**Objective:** Please identify every line in the entries below that contains the string "Symmetry", and copy each one.

**Word and element location data:**
# # #
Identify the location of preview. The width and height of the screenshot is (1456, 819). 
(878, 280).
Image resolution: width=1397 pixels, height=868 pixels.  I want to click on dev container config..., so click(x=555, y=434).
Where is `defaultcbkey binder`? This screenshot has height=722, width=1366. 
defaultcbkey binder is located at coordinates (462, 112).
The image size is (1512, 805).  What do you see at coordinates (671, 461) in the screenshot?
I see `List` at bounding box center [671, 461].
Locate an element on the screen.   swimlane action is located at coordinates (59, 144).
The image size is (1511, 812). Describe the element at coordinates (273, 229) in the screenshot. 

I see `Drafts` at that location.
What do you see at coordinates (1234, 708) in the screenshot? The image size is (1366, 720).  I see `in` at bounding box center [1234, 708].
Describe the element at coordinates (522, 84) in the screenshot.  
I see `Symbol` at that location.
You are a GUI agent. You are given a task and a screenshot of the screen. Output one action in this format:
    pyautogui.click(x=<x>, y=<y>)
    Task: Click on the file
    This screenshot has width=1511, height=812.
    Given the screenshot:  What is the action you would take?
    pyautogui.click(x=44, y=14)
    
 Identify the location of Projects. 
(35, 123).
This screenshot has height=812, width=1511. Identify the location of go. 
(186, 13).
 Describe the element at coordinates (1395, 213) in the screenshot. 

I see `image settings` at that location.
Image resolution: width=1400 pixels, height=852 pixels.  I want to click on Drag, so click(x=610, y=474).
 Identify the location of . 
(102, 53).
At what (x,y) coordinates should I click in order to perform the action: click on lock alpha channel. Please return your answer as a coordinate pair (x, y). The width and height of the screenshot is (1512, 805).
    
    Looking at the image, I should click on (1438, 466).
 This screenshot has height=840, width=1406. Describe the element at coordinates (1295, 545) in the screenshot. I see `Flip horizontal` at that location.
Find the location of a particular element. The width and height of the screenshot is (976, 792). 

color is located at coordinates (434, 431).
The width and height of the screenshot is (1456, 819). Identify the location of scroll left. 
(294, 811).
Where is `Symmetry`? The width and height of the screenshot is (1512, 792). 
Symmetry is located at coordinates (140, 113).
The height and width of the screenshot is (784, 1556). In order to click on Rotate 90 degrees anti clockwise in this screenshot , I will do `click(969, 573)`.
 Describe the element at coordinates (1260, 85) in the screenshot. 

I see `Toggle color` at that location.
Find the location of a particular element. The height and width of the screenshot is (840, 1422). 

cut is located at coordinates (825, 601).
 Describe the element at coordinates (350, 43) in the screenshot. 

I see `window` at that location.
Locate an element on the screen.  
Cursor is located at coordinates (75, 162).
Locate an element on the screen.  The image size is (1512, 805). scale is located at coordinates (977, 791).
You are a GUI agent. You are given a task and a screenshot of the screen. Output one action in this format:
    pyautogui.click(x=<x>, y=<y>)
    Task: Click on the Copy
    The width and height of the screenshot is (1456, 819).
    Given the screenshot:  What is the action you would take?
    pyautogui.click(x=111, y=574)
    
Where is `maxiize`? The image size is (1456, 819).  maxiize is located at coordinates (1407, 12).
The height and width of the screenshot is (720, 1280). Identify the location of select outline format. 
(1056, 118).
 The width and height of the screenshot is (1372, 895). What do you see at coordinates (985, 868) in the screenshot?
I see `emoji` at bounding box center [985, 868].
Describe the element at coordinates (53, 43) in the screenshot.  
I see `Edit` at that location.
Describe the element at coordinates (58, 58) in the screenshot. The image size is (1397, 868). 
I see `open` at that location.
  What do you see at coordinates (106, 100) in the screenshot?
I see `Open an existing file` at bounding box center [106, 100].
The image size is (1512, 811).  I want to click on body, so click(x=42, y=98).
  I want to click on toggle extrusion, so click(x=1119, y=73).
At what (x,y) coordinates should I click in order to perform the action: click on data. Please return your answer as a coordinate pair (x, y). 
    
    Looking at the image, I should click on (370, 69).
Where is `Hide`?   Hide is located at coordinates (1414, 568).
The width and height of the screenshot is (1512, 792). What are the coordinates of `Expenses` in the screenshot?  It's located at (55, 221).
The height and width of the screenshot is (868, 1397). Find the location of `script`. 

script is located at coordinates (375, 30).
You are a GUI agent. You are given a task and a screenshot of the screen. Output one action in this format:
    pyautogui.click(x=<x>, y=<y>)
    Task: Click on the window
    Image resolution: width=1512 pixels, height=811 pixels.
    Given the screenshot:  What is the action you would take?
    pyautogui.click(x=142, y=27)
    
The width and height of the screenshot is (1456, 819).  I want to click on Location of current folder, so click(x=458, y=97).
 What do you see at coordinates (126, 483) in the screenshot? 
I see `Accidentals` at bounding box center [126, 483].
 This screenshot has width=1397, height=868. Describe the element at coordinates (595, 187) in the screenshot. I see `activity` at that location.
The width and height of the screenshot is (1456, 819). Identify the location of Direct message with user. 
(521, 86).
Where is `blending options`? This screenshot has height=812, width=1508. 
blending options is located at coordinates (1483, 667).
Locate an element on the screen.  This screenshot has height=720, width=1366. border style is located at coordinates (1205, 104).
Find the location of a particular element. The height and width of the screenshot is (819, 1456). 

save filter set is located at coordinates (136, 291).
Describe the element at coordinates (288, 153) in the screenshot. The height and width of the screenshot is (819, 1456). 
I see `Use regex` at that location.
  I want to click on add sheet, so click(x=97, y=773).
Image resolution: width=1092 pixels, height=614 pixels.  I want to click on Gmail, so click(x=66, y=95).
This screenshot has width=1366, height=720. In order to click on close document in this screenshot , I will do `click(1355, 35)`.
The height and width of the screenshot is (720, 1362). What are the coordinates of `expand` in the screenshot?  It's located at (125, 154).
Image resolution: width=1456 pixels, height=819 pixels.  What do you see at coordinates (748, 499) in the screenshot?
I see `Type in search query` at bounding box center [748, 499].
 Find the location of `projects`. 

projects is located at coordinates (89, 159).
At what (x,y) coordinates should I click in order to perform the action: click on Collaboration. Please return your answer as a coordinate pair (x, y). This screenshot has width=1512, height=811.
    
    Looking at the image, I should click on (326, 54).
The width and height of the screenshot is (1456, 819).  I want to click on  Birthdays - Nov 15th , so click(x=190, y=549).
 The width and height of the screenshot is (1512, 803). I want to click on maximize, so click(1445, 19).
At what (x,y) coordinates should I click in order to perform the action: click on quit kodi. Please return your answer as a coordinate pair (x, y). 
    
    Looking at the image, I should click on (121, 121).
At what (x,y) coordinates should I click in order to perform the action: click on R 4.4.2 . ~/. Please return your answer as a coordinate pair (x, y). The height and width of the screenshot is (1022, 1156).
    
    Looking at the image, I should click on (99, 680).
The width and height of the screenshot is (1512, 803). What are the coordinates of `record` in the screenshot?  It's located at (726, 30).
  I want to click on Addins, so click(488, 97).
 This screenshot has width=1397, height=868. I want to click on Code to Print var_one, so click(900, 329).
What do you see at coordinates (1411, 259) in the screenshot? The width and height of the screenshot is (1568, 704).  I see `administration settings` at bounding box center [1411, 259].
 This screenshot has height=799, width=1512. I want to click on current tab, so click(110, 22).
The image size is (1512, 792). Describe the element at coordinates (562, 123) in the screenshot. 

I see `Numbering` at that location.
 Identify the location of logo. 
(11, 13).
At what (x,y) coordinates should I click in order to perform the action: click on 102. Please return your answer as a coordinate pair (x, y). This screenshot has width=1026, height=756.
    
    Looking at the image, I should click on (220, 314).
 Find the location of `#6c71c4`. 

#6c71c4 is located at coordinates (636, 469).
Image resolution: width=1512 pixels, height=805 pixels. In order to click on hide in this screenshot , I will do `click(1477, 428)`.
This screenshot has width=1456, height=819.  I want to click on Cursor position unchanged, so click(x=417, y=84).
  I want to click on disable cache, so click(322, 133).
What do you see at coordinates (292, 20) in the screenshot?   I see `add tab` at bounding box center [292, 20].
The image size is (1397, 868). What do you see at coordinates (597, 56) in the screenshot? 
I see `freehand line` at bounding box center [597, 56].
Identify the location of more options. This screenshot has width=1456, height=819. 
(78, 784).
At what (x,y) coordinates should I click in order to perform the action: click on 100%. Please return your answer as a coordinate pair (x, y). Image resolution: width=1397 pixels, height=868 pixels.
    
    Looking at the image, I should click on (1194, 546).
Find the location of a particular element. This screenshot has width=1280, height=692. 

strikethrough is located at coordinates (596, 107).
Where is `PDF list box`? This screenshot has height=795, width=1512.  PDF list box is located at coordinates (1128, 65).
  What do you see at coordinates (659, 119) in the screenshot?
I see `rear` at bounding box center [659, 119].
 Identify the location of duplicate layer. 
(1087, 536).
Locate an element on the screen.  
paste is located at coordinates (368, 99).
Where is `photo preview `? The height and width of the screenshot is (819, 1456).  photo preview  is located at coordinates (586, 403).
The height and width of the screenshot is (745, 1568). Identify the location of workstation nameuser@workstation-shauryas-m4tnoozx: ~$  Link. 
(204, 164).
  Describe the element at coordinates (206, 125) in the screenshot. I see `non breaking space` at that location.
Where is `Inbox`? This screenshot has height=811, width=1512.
# # #
**Full solution:**
Where is `Symmetry`? The width and height of the screenshot is (1512, 792). 
Symmetry is located at coordinates (140, 113).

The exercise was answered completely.